Similar to Dr. Chun's group, we perform a large volume of implant-based breast reconstructions in our institution, both with the aid of acellular dermis and without (full submuscular coverage). As such, we use somewhat of an intraoperative “checklist” during each reconstruction. This includes both steps taken to determine whether acellular dermis is appropriate for the given patient, and techniques used to minimize our rates of seroma and infection. Although there is no question that some degree of both seroma and infection are unavoidable, I do feel that such steps help to keep this to a minimum. In addition, although I have no doubt that Dr. Chun et al., with their vast experience, perform such steps routinely, I do feel that it would be beneficial to share these ideas with some of the readers who may be in the beginning stages of using such techniques.

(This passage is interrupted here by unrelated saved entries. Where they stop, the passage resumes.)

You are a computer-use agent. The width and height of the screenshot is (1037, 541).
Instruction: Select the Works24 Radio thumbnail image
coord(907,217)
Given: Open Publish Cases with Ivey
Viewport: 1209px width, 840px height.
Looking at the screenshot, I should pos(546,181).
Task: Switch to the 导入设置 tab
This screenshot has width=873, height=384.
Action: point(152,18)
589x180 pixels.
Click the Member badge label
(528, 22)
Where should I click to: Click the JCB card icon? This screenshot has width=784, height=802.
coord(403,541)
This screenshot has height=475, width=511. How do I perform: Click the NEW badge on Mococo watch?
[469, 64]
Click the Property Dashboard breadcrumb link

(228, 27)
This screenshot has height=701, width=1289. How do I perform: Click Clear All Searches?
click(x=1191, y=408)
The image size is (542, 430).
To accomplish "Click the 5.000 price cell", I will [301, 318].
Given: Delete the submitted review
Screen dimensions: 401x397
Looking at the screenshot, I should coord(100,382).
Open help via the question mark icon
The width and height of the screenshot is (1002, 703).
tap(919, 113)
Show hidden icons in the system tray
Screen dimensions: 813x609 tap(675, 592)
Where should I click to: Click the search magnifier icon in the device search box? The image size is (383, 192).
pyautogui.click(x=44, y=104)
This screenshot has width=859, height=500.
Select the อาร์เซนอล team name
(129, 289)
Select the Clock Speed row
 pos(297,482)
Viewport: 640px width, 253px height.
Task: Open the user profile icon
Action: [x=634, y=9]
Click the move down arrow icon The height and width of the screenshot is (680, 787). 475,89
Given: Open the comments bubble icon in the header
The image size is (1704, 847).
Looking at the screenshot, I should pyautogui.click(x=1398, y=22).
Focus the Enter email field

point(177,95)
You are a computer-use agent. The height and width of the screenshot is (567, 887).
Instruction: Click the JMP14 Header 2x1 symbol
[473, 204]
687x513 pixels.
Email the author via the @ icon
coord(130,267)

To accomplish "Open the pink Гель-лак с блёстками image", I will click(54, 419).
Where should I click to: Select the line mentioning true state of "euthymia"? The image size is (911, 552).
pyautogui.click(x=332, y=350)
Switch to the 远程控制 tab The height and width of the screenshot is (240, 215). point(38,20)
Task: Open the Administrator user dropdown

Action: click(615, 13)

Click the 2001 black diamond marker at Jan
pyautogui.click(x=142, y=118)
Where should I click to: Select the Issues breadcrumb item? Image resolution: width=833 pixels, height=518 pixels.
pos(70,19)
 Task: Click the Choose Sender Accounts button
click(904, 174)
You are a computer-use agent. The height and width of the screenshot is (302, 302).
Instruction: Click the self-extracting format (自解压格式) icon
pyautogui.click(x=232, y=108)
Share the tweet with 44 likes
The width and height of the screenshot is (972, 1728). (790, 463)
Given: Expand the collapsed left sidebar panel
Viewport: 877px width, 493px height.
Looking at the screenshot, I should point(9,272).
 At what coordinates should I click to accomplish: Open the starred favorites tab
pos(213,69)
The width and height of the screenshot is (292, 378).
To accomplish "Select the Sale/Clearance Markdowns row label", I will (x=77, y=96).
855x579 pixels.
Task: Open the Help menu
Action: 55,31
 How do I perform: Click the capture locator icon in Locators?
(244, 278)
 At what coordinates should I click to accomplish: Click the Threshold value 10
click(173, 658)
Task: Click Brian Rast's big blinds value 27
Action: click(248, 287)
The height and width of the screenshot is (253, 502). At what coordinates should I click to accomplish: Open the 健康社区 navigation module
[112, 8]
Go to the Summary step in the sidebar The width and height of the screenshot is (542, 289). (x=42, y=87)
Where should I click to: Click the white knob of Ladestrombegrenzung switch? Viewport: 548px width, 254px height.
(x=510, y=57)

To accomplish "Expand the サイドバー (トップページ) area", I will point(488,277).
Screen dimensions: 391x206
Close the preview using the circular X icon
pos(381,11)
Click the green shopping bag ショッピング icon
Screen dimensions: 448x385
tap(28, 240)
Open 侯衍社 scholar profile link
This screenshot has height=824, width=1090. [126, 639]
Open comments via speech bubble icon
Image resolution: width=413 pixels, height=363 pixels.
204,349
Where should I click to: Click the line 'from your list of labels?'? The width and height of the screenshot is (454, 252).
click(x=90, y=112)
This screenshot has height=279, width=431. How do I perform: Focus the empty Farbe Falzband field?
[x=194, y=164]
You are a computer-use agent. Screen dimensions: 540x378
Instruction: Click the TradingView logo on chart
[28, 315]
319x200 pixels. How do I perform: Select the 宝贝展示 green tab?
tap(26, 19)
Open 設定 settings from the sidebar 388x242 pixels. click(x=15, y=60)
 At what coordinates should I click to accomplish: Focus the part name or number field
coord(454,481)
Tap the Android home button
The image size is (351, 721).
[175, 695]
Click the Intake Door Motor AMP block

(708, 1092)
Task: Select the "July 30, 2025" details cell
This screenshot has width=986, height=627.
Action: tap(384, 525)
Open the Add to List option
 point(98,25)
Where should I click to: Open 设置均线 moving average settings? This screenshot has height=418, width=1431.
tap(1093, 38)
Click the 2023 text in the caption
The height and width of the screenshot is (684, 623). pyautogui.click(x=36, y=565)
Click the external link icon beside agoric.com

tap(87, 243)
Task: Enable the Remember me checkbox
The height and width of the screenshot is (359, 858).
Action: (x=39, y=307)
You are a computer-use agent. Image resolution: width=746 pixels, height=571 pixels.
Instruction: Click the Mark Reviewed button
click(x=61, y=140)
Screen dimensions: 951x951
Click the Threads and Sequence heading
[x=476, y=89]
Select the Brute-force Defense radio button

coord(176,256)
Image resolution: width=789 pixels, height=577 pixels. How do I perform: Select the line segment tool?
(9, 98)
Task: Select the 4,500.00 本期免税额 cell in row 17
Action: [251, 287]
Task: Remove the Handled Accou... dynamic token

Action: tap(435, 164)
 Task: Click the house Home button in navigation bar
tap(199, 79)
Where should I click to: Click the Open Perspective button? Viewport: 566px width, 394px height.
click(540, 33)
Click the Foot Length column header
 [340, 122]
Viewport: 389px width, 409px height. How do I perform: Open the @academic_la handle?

As in most procedures, patient selection is key to achieving good results. In most cases, obese patients and those with preoperative macromastia are deemed to be poor candidates for acellular dermis–assisted reconstruction. Even with aggressive flap trimming and large intraoperative implant fill volumes, those with redundant mastectomy flaps will present an increase in dead space over the acellular dermis, thus increasing seroma rates. Similarly, those patients with evidence of excessive vascular insult to the flaps following mastectomy, or extremely thin flaps with significant amounts of exposed dermis on the underside, are offered a fully submuscular reconstruction. These patients will often require aggressive mastectomy flap débridement and will likely not tolerate the excessive filling of the implant afforded by the acellular dermis.

For those patients proceeding to acellular dermis–assisted breast reconstruction, maintaining unflappable sterile technique while handling the product is of utmost importance. The dermal matrix is handled by only one surgeon, after either changing or cleansing of the gloves. Furthermore, the product is taken from the saline bath where it is soaking, and placed directly in the wound. As such, it does not contact either the operative field or the patient's skin. This further reduces the potential for contamination.

As Dr. Chun has alluded to, I agree that both vigilant antibiotic management and drain management are crucial. Our patients remain on antibiotics to cover Gram-positive skin flora for a 7-day period. In addition, two drains are crucial for each breast. When no portion of the implant pocket is left open, there is no question that a drain placed within the acellular dermis/pectoralis major pocket is of benefit. In addition, every effort should be made to allow the course of at least one drain to traverse the dissected portions of the axilla, as this area tends to drain moderate amounts in most cases.

Finally, the acellular dermal matrix has a distinct polarity, and this must be identified intraoperatively. The “dermal side” can be identified by its smooth, shiny appearance. In addition, this side appears to absorb blood that it contacts. It is crucial that this side be placed up, such that it contacts the underside of the mastectomy flap, rather than the implant. This side has been shown to be more likely to revascularize, and is potentially more seromagenic, and is thus kept away from the implant. This is in contrast to the “basement membrane side,” which is dull and rough in appearance, and appears to repel blood that it contacts. This side is placed down, such that it contacts the implant.

Although it goes without saying that prevention of all seroma and infection in any technique for breast reconstruction is not possible, it is my belief that following the steps described in this article will reduce such occurrences.

Hani Sbitany, M.D.

University of Rochester

Rochester, N.Y.


1.Chun SY, Verma K, Rosen H, et al. Implant-based breast reconstruction using acellular dermal matrix and the risk of postoperative complications. Plast Reconstr Surg. 2010;125: 429–436.
2.Sbitany H, Sandeen S, Amalfi AN, Davenport MS, Langstein HN. Acellular dermis-assisted prosthetic breast reconstruction versus complete submuscular coverage: A head-to-head comparison of outcomes. Plast Reconstr Surg. 2009;124:1735–1740.
3.Spear SL. Acellular dermis-assisted prosthetic breast reconstruction versus complete submuscular coverage: A head-to-head comparison of outcomes (Discussion). Plast Reconstr Surg. 2009;124:1741–1742.